FDA panel meeting pushes LASIK practices into the limelight
Although the panel made no sweeping changes, it offered recommendations for updates to its patient labeling information and Web site.
GAITHERSBURG, Md. – Issues surrounding patient safety, patient satisfaction and even marketing practices associated with LASIK came under intense scrutiny since the U.S. Food and Drug Administration Ophthalmic Devices Panel heard public testimony in April in favor of and sometimes vehemently opposed to the surgery.
Based in part on the testimony and the passage of time since labeling information was last reviewed, the panel made recommendations for updating labeling information as well as its own patient information Web site.
Despite some dramatic testimony at the April 25 meeting, the panel was not a “referendum on LASIK,” according to Jayne S. Weiss, MD, who chairs the FDA Ophthalmic Devices Panel.
“It appears to me from hearing what was said today that this really has been a referendum on the performance of LASIK by some surgeons who should be doing a better job,” Dr. Weiss said.
The Ophthalmic Devices Panel heard a number of impassioned presentations opposing LASIK. The testimony ranged from individuals who had suffered adverse LASIK-related complications, therapists and other specialists who had treated patients for depression after adverse complications, optometrists, ophthalmologists and attorneys representing those patients.
Much of the debate surrounded the proposed quality-of-life study to be conducted in 2009 by the National Eye Institute, the FDA, with support from the American Society of Cataract and Refractive Surgery, and the American Academy of Ophthalmology. The announcement of the survey comes on the heels of syndicated reports in recent months of depression and suicide of patients after LASIK.
Strong calls for change
Todd J. Krouner, JD, argued that the FDA quality-of-life study be carried out independent of the refractive surgery industry, which he sees as embodied in the ASCRS and AAO.

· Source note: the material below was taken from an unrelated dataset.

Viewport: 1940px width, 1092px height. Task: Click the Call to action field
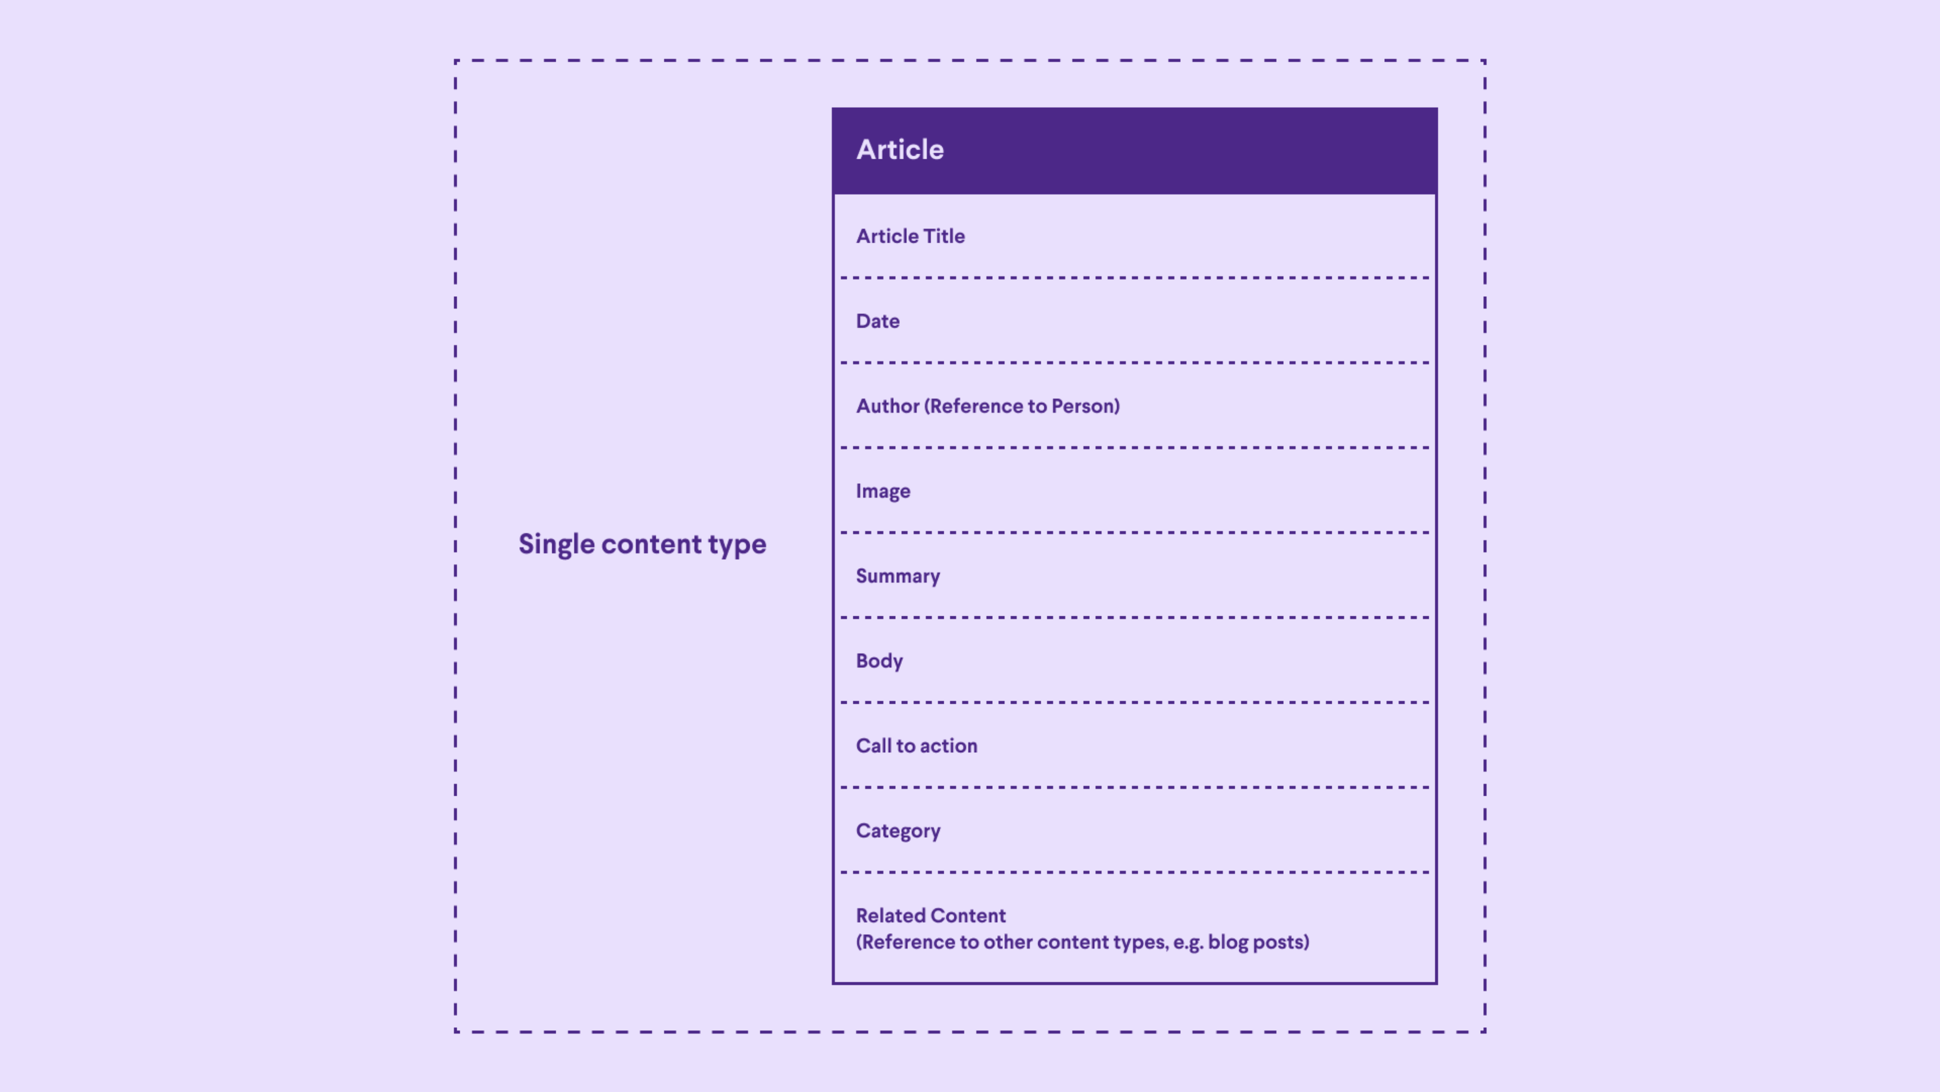(1133, 744)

Mr. Krouner, a LASIK malpractice attorney based in Chappaqua, N.Y., said, “Given the self-interest of the LASIK industry and its surgeons, it is respectfully submitted that any review of LASIK safety, satisfaction or study of correlation between bad LASIK outcomes and suicide should not be delegated exclusively to those who have a vested interest in the conclusion.”
Matt Kotsovolos, former chief financial officer of Duke Eye Center in Durham, N.C., went even further, calling upon the FDA to impose a moratorium on LASIK procedures until more is known about the alleged psychological damage inflicted upon those who have experienced debilitating complications.
Mr. Kotsovolos argued that although the LASIK industry quotes complications rates of 1% to 3%, the real numbers are much closer to 20% to 30%, but these complications are disguised as side effects or symptoms.
“I have met plenty of people who are depressed and considering suicide because of complications that are currently buried in the device labeling and are classified as symptoms or side effects,” he said. “Patients do not want to continue to exist as helpless victims with no solutions and no voice. … I urge the FDA advisory panel to recommend placing a moratorium on LASIK until a proper comprehensive study of long-term LASIK complications and symptoms, including clinical depression, is completed.”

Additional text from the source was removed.